Why do you assume sally@dankstartup.com doesn’t have a vanguard account? I’ve absolutely had similar retirement account logins that became difficult to access once I left that employer. Had to contact HR and get them to help me log into my account. If the company had folded during that timeframe I would’ve been screwed. Of course for financial institutions you can probably recover your account through some identity proving process, and generally money transfers require a second factor sms auth, but a domain takeover would probably have been sufficient to at least get someone logged in and able to see my account balance.
> I’ve absolutely had similar retirement account logins that became difficult to access once I left that employer.
Yes, but your employer's email domain wasn't repurposed. It's still an operating business, and the account is still there, and still yours. And for accounting reasons they still remember who you are and can recover your important information for creditors, etc... The fact that it's difficult for you to access that account is a feature and not a bug, because it means it's difficult for others too. But you can, and people do all the time.
The case here is failed businesses who have abandoned their domains and employee account history. Almost by definition that's a violation of financial regulation already. And this, btw, is the reason why DankStartup employees couldn't use their work emails to open Vanguard accounts.
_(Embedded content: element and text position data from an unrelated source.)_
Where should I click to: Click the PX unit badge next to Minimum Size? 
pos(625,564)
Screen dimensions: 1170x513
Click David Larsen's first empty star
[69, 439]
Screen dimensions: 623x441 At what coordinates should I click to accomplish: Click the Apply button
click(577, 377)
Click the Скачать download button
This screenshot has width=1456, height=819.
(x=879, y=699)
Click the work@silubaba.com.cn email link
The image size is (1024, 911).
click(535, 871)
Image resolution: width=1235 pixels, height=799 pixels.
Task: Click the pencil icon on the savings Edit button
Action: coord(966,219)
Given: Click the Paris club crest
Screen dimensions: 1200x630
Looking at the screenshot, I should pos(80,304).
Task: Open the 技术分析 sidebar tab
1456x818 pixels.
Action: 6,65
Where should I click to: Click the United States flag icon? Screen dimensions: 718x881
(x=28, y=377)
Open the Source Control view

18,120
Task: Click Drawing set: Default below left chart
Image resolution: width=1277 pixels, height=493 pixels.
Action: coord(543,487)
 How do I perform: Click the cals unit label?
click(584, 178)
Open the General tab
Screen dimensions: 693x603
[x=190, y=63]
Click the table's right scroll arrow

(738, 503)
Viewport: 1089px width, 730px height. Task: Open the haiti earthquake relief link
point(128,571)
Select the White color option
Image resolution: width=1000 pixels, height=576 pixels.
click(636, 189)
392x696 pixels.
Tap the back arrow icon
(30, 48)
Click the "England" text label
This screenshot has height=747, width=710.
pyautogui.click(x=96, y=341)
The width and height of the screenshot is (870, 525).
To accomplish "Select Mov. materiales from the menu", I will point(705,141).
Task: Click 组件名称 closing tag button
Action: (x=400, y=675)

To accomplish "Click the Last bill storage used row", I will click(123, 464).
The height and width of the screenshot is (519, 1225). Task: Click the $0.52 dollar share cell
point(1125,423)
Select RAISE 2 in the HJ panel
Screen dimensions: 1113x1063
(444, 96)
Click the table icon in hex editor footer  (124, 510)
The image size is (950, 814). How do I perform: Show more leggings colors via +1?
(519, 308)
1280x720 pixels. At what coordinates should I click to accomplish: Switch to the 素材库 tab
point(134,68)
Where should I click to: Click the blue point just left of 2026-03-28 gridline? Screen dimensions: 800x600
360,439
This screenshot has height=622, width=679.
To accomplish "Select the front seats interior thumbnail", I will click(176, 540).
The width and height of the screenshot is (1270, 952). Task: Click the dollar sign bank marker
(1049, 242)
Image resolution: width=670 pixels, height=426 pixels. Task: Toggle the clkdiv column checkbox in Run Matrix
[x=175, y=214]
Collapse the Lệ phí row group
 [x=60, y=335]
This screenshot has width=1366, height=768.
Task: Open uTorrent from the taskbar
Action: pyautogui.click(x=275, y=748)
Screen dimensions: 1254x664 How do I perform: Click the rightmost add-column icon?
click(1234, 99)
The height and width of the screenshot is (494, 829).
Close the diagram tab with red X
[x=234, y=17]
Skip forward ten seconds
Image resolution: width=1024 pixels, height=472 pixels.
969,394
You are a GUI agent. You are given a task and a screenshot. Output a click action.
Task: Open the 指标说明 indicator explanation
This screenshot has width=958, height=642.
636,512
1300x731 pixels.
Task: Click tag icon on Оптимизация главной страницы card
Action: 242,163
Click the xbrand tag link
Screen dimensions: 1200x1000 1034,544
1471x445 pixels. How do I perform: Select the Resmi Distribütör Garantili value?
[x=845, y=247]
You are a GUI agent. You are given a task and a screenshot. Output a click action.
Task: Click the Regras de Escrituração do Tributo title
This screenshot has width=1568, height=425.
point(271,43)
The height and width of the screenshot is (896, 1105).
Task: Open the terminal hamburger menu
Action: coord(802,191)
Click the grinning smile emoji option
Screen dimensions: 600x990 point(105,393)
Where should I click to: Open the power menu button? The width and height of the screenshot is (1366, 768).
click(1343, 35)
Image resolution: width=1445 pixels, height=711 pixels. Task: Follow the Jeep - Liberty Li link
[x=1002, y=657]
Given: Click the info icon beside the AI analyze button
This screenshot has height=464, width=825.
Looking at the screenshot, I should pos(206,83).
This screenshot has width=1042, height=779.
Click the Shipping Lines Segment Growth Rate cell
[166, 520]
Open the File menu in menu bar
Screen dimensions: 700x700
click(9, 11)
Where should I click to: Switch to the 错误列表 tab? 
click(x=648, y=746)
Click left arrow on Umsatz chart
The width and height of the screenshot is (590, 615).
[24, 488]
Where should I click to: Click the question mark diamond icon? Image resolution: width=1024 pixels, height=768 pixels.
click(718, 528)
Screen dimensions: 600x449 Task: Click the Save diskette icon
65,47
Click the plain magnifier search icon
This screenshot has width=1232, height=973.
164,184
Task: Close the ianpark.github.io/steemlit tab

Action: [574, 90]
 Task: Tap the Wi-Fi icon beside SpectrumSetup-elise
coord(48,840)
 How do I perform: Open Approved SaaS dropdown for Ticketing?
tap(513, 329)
> Basically if Sally, the CTO of DankStartup, signed up for Taskrabbit or whatnot, it's possible for you as the owner of the domain to impersonate Sally in the context of that relationship.
I don't think this is the issue, unless someone went to some pretty extreme lengths. Configuring OAuth such that the company Google Workspaces account is recognized by Taskrabbit as a valid SSO option is not as simple as signing up to Taskrabbit with your company email instead of personal email.
Even then (in my experience) it's pretty common to setup an email based account and it will auto link to an oauth one that already exists. Even if Google revoked oauth, many platforms let you use the email directly to login
Yes, but that's not a bug with Google OAuth. If Taskrabbit (in the example) decides to trust dankstartup.com emails as a root of trust for identity even though the business failed, that's on them[1], and certainly nothing Google can have prevented.
The contention in the article is that dankstartup.com's new owners can leverage their control of the domain to get access to existing OAuth-based sessions that will look to the service providers as if Google has authenticated the account holder.
[1] And just to repeat: that risk is precisely why serious businesses (Vanguard in the example) don't allow obscure email domains as authentication anymore.
That sounds like a TaskRabbit vulnerability (in your example), not a Google vuln? It is also a vulnerability in any email based sign in, which relies on email alone without a password to demonstrate account ownership. (Including password resets that rely on email).